The r/jailbait subreddit scandal
2008–2011
For roughly three years Reddit hosted r/jailbait, a community trading sexualized images of underage girls, before public pressure forced its closure in October 2011.
What happened
Created in 2008, r/jailbait became one of Reddit's most-trafficked communities by collecting suggestive and sexualized images of underage girls — many lifted from social media without consent. For years Reddit's administrators declined to remove it, treating it as legal so long as it stopped short of explicit child sexual abuse material, and framing the platform as one that did not editorialize its users' content.

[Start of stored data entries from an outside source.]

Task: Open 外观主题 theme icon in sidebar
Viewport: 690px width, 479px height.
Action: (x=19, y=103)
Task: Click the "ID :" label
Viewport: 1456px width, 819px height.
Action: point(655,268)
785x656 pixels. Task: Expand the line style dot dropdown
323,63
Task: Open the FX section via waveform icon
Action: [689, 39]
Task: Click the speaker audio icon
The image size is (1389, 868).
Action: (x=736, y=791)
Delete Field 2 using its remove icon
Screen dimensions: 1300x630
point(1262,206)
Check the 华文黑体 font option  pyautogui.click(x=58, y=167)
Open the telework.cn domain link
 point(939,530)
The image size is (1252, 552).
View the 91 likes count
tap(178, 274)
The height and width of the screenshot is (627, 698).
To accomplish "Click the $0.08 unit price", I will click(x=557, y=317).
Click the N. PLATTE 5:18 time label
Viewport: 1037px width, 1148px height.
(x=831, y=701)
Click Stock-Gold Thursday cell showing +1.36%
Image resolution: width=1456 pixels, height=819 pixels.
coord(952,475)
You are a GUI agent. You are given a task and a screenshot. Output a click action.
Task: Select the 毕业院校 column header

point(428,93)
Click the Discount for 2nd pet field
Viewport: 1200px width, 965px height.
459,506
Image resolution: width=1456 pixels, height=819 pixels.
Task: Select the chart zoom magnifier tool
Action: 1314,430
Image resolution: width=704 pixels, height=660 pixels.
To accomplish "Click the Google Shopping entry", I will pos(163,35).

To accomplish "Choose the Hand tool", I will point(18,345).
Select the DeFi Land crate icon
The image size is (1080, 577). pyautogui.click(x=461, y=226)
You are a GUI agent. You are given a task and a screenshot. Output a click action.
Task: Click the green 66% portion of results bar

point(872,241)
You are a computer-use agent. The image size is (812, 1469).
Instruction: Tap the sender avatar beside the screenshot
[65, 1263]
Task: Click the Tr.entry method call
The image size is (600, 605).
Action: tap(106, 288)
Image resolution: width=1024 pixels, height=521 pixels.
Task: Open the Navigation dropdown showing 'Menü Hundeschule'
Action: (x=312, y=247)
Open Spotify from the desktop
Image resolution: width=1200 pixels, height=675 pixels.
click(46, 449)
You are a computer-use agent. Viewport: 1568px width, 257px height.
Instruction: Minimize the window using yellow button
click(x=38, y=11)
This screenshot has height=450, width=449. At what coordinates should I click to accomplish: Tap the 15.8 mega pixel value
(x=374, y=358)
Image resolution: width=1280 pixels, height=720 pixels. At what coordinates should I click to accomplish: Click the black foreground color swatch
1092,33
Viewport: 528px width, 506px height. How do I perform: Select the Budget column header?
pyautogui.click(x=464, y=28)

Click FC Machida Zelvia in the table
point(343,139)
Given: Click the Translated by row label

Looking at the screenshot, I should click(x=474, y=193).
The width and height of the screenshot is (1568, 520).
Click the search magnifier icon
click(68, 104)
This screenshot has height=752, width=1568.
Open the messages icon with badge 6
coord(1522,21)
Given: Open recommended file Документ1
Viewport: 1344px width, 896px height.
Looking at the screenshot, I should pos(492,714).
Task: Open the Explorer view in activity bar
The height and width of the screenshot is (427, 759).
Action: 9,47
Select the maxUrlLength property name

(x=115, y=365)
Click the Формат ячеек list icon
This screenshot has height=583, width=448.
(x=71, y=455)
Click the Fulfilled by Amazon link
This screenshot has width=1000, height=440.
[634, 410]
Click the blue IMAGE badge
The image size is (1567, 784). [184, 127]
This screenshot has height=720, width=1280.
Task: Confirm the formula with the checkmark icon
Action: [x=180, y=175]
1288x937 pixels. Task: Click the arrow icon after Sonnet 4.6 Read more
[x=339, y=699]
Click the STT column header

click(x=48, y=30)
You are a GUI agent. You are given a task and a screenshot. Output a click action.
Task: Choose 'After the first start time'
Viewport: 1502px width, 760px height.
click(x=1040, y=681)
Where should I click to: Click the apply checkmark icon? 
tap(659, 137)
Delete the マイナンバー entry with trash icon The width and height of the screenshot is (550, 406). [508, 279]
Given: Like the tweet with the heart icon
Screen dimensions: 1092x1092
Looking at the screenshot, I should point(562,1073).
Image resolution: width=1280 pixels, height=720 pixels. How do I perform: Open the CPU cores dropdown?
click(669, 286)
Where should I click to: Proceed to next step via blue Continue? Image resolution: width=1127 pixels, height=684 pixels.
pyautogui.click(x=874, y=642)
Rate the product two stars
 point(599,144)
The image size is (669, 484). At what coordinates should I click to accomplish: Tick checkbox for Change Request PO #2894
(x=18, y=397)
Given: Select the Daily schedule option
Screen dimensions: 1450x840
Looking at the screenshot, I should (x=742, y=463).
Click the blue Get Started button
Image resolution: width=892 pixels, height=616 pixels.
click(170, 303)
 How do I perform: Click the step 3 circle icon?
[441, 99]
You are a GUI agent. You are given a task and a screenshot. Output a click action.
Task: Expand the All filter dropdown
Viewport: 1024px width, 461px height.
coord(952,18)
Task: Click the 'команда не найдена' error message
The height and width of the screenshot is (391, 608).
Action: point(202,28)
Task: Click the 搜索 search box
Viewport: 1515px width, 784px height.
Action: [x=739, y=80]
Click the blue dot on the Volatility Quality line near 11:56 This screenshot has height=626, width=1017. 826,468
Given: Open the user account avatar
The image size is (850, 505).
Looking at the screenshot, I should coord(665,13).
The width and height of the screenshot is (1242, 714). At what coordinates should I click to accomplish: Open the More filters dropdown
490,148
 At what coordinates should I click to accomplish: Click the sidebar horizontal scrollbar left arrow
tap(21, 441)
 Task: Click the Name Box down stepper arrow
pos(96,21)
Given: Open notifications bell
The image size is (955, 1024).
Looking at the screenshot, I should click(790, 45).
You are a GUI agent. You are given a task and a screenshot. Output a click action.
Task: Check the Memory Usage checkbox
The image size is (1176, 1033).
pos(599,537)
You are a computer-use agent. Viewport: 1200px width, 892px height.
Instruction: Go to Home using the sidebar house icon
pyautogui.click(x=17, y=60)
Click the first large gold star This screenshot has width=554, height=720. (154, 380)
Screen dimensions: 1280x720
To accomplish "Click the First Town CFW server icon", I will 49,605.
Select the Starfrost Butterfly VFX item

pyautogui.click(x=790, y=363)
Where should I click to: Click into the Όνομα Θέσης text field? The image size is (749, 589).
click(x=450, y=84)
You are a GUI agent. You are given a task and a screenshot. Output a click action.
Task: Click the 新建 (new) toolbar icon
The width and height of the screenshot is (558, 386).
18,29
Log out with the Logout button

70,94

The subreddit was moderated by the user 'Violentacrez' (later revealed to be Michael Brutsch), who ran a large network of similarly themed communities. National scrutiny arrived on 29 September 2011, when Anderson Cooper devoted a CNN AC360 'Keeping Them Honest' segment to the subreddit. The breaking point came on 11 October 2011, when a user allegedly offered to share explicit images of a minor; administrators banned r/jailbait and a cluster of related subreddits shortly afterward.
Impact
The scandal became the defining early example of Reddit's reluctance to moderate harmful content, establishing a pattern that recurred for years: external media pressure, rather than internal policy, driving enforcement. It directly foreshadowed the 2012 Violentacrez exposé, since the same moderator ran both r/jailbait and its successors. Reddit later added explicit rules against sexualizing minors, but critics note the policy lagged the documented harm by years.